Obrońca Jacka Sutryka złożył dwa zażalenia na działania prokuratury. Chodzi o zatrzymanie prezydenta Wrocławia i zastosowane wobec niego środki zapobiegawcze. Prezydent Wrocławia 15 listopada usłyszał cztery zarzuty w związku z aferą Collegium Humanum, chodzi m.in. o oszustwo.
Prezydent Wrocławia Jacek Sutryk został zatrzymany przez CBA 14 listopada rano. Po kilkunastu godzinach przesłuchań postawiono mu następnego dnia zarzuty dotyczące wręczenia korzyści majątkowej b. rektorowi Collegium Humanum Pawłowi C. za uzyskanie dyplomu tej uczelni, a także posługiwania się nielegalnie uzyskanym dokumentem i wyłudzenie w ten sposób 230 tys. zł.
W związku ze sprawą pana Jacka Sutryka, prezydenta Wrocławia, zostały skierowane dwa zażalenia do Sądu Rejonowego w Katowicach za pośrednictwem prokuratury oczywiście.

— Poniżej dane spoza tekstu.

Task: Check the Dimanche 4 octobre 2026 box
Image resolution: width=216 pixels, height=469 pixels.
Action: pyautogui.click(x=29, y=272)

Zażalenia te dotyczą zatrzymania oraz postanowienia o zastosowaniu środków zapobiegawczych - powiedział obrońca Sutryka, prof. dr hab. Łukasz Błaszczak.
Zażalenia zostały złożone w ubiegłym tygodniu. Zdaniem obrońcy, Jacek Sutryk mógł być wezwany na czynności zamiast zostać zatrzymanym.
Obrona nie zgadza się też z zastosowanymi środkami zapobiegawczymi - wobec Sutryka zadecydowano o kwocie 200 tys. zł poręczenia majątkowego, dozorze policyjnym i zakazie kontaktu ze wskazanymi osobami.
Sprawa Collegium Humanum dotyczy nieprawidłowości na tej niepublicznej uczelni. Dotychczas CBA zatrzymało ok. 30 osób - m.in. b. rektora Collegium Humanum Pawła C. i b. europosła Ryszarda C.
Zatrzymanym przedstawiono łącznie 150 zarzutów (z których najwięcej Pawłowi C.).
Collegium Humanum obecnie nosi nazwę Uczelnia Biznesu i Nauk Stosowanych Varsovia. Prywatna uczelnia powstała w 2018 r. w Warszawie. Miała w ofercie znacznie szybsze i tańsze wobec konkurencji kursy, dzięki którym można było zdobyć dyplom MBA. Takie dyplomy pozwalają m.in. na ubieganie się o posady w radach nadzorczych spółek Skarbu Państwa.